Japan’s ANA to Unveil Restructuring Plan as Losses Mount
(Bloomberg) -- ANA Holdings Inc. plans to temporarily transfer workers to other companies as the Japanese airline faces billions of dollars in losses, forcing it to come up with restructuring measures to survive the plunge in air travel from the coronavirus pandemic.
The carrier will cut about 3,500 jobs by the fiscal year ending 2022 and will seek to temporarily transfer employees to Toyota Motor Corp. and other Japanese automakers, the Yomiuri newspaper reported over the weekend. An ANA spokesman confirmed that employees will be dispatched, without providing further details.
The global airline industry is in a state of paralysis amid the ongoing effects of the pandemic, with carriers slashing jobs and seeking funds to ride out the crisis. United Airlines Holdings Inc. and Delta Air Lines Inc. both posted steep losses, while Hong Kong’s Cathay Pacific Airways Ltd. is cutting thousands of jobs and closing a regional carrier.
“It will be necessary to raise new funds immediately” if ANA posts a loss of about 500 billion yen, said Yasuhito Tsuchiya, a senior analyst at Mitsubishi UFJ Morgan Stanley.
Japan’s largest airline, ANA is planning to secure about 400 billion yen ($3.8 billion) in subordinated loans to keep operations afloat, while Japan Airlines Co. is seeking to raise about 200 billion to 300 billion yen in subordinated loans, the Kyodo news agency reported on Monday. Subordinated loans are usually given to debt-heavy or financially weak borrowers to bolster their financial health, because credit rating companies count part of such loans as capital, helping the businesses enhance their credit status. For lenders, they are riskier than straight loans but typically carry higher interest rates.
A spokeswoman for JAL declined to comment on the loan report, saying that nothing has been decided and that the carrier has secured plenty of liquidity.
Shares of ANA fell 1.1% in Tokyo on Monday. The stock is down 35% this year.

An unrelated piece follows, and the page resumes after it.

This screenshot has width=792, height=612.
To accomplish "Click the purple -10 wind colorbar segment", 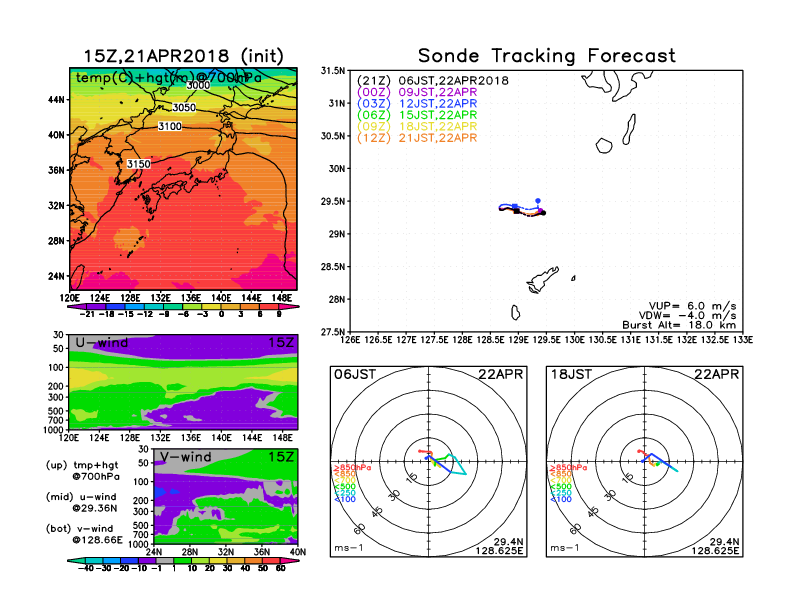I will pyautogui.click(x=147, y=560).
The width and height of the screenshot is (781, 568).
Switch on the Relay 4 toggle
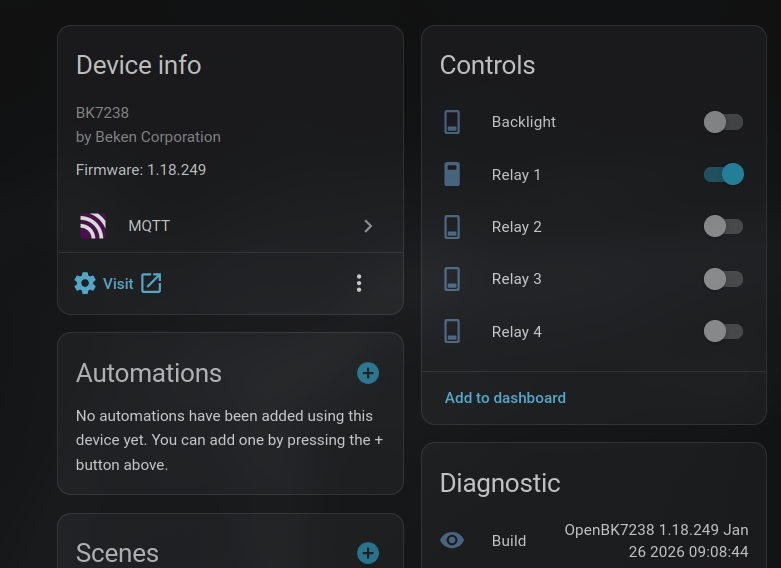coord(723,331)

ANA is projected to post a loss of 81 billion yen for the fiscal second quarter that ended in September, versus 45 billion yen in net income a year earlier, according to the average of analysts’ estimates compiled by Bloomberg. They predict sales will decline 58% to 231 billion yen. ANA is on track to post a record full-year loss of about 530 billion yen, the Kyodo news agency reported last week.

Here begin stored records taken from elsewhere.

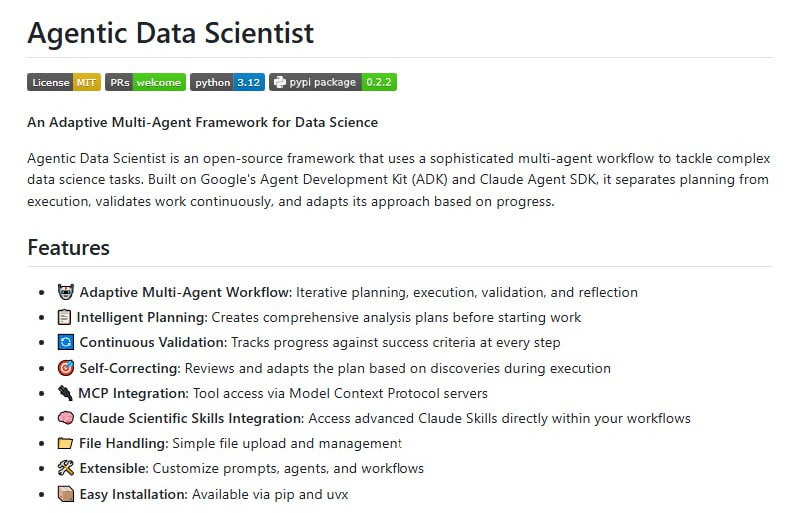The width and height of the screenshot is (800, 513).
Task: Click the plug emoji beside MCP Integration
Action: pyautogui.click(x=66, y=393)
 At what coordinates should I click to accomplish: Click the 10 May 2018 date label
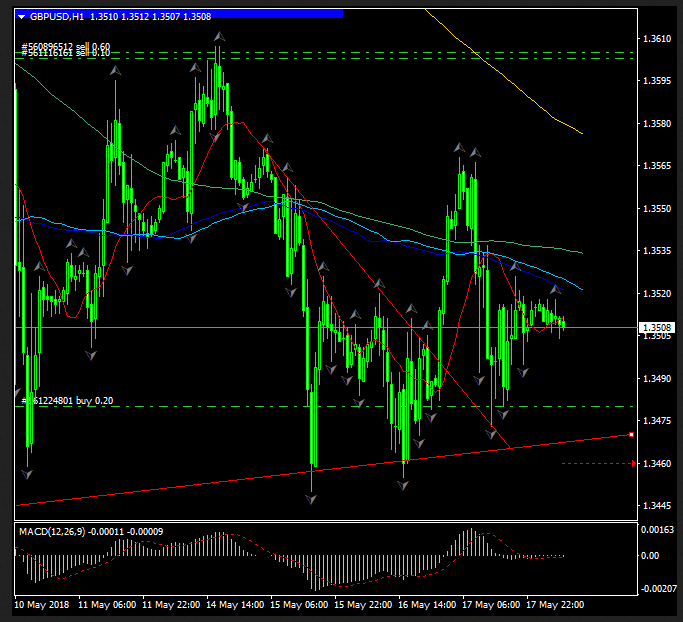click(41, 605)
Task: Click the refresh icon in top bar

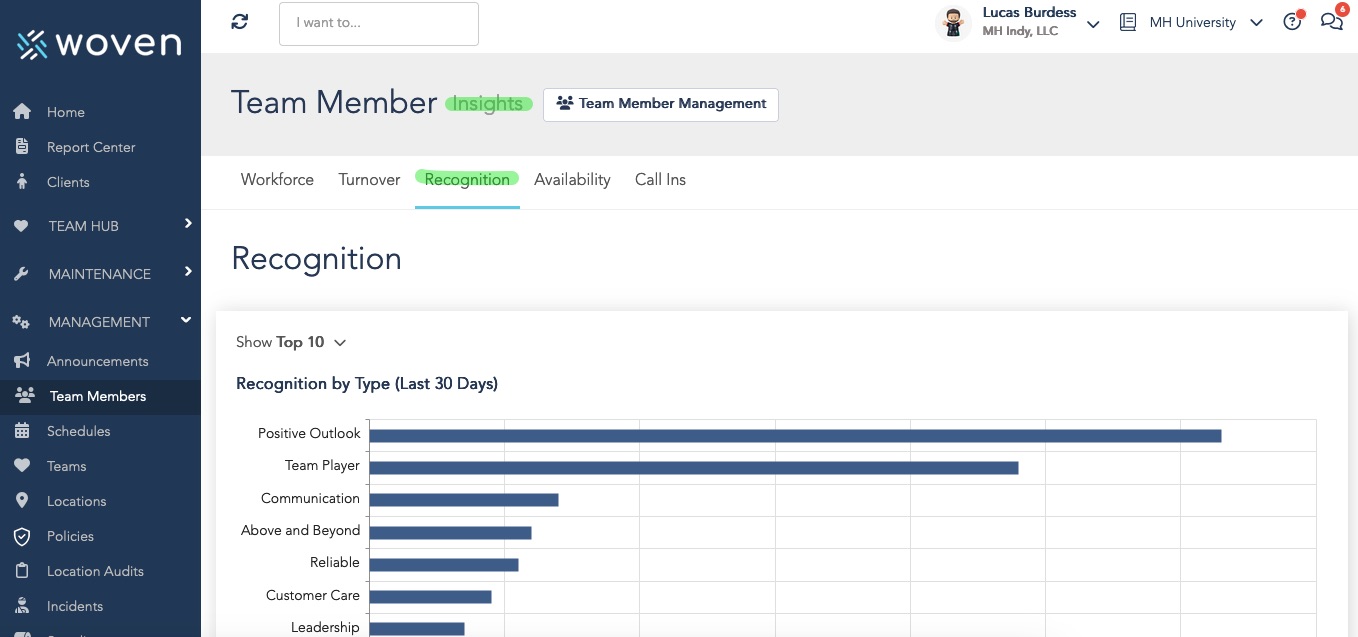Action: (x=239, y=22)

ANA will also sell about 30 wide-body aircraft because of their low fuel-efficiency and high maintenance costs, the Yomiuri reported. It will utilize its customer data to offer financial and other services, while arranging code-sharing with its budget carrier, Peach Aviation Ltd., according to the report. In fiscal year 2021, the company will cut about 80 billion yen in costs, the paper said.
Japan’s national Go To tourism campaign has helped support domestic travel, but demand is far from returning to pre-pandemic levels. ANA and JAL are both forecasting domestic passengers to drop by about 50% this month.

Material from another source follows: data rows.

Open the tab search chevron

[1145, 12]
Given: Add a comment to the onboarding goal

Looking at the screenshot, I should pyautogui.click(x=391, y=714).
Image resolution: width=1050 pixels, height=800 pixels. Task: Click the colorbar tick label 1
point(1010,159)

Domestic airline Star Flyer Inc. is considering raising about 10 billion yen in capital, the Yomiuri said in a separate report. ANA is the largest shareholder of Star Flyer and holds 18% of the carrier.
Although event risks such as natural disasters and epidemic are inevitable for the aviation industry, the carriers probably didn’t expect the impact of coronavirus to be this huge, according to Shunsuke Oshida, credit analyst at Manulife Asset Management.
“The difficult part is that we can’t see how much their credit ratings may fall,” Oshida said.